Frontline health care workers receive up to $13/hour in hazardous-duty pay (and up to $25,000 annually) during declared emergencies, providing direct additional income and short-term financial stability.
Hospitals, health systems, and home health agencies can use grant funds to purchase PPE, provide alternative transit, and implement other safety measures, improving worker safety and infection control during emergencies.
Facilities and home health agencies get federal funding support to help maintain staffing and continuity of care during emergencies, reducing service disruptions for patients.
Frontline health care workers may remain undercompensated because the $13/hour and $25,000 annual caps are modest relative to prolonged or high-risk hazards and may not be competitive for recruiting or retaining staff.
For-profit providers and their workers are excluded from grant eligibility (limited to nonprofit and public providers), leaving employees in many care settings without access to these funds.

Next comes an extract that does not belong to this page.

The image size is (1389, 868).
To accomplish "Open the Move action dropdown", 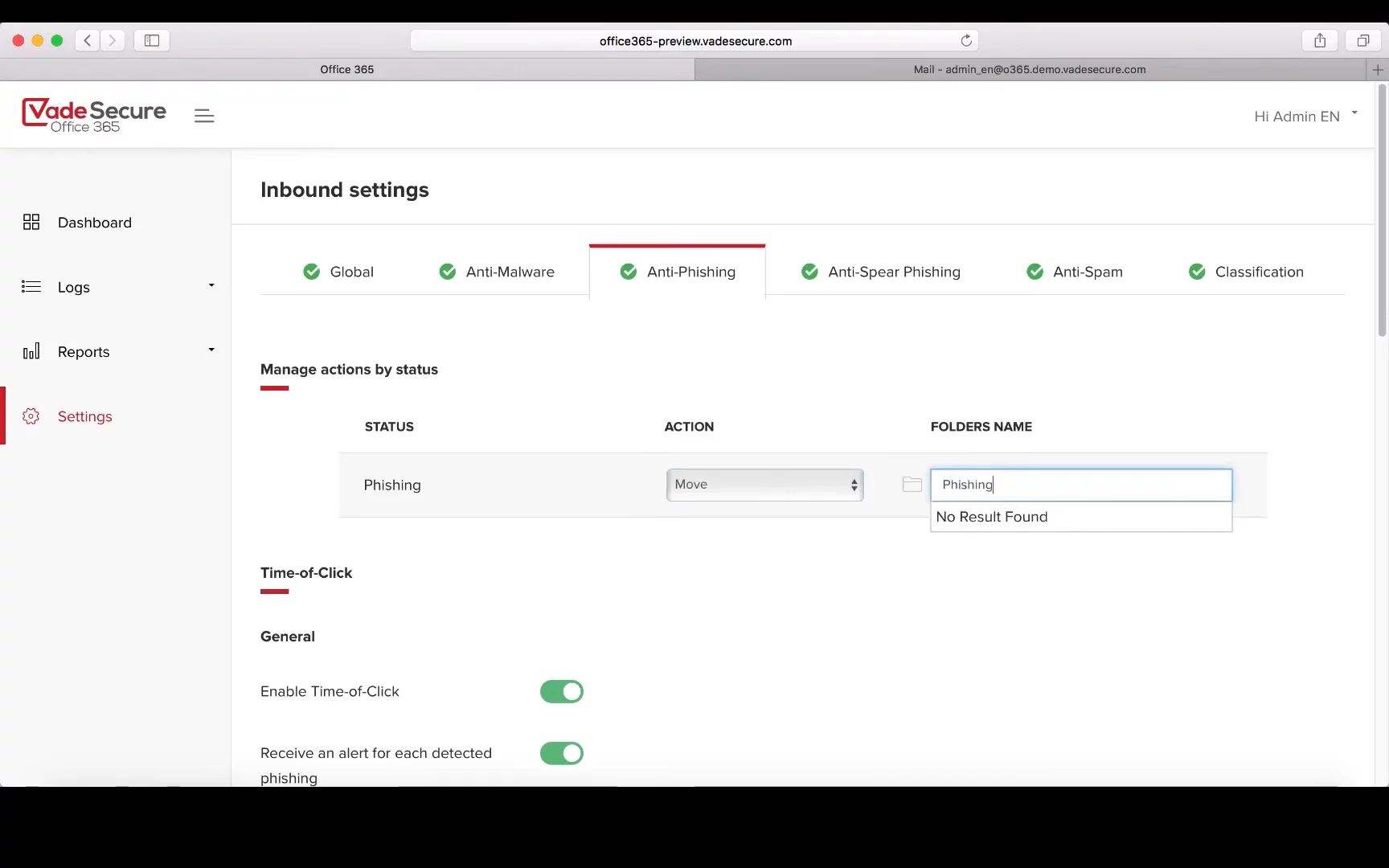I will (764, 485).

The open-ended federal spending authority ('as necessary') raises fiscal costs to taxpayers and could prompt concerns about budgetary tradeoffs and long-term spending commitments.
Based on analysis of 2 sections of legislative text.
Authorizes HHS grants to health care facilities and home health agencies to provide up to $13/hr hazard pay (annual cap $25,000) and fund safety measures for eligible essential health workers during emergencies.
Introduced April 23, 2026 by Summer Lee · Last progress April 23, 2026
Authorizes the HHS Secretary to award grants to public or private nonprofit health care facilities and home health agencies during declared public-health emergencies or disasters so they can pay eligible essential health care workers hazard pay and cover safety measures. Grants can fund up to $13 per hour in additional hazardous-duty compensation (on top of regular wages) with a $25,000 annual cap per worker, and may also be used for PPE, alternative transportation, and other worker protections. The statute authorizes whatever sums are necessary to carry out the program but does not itself appropriate specific dollars.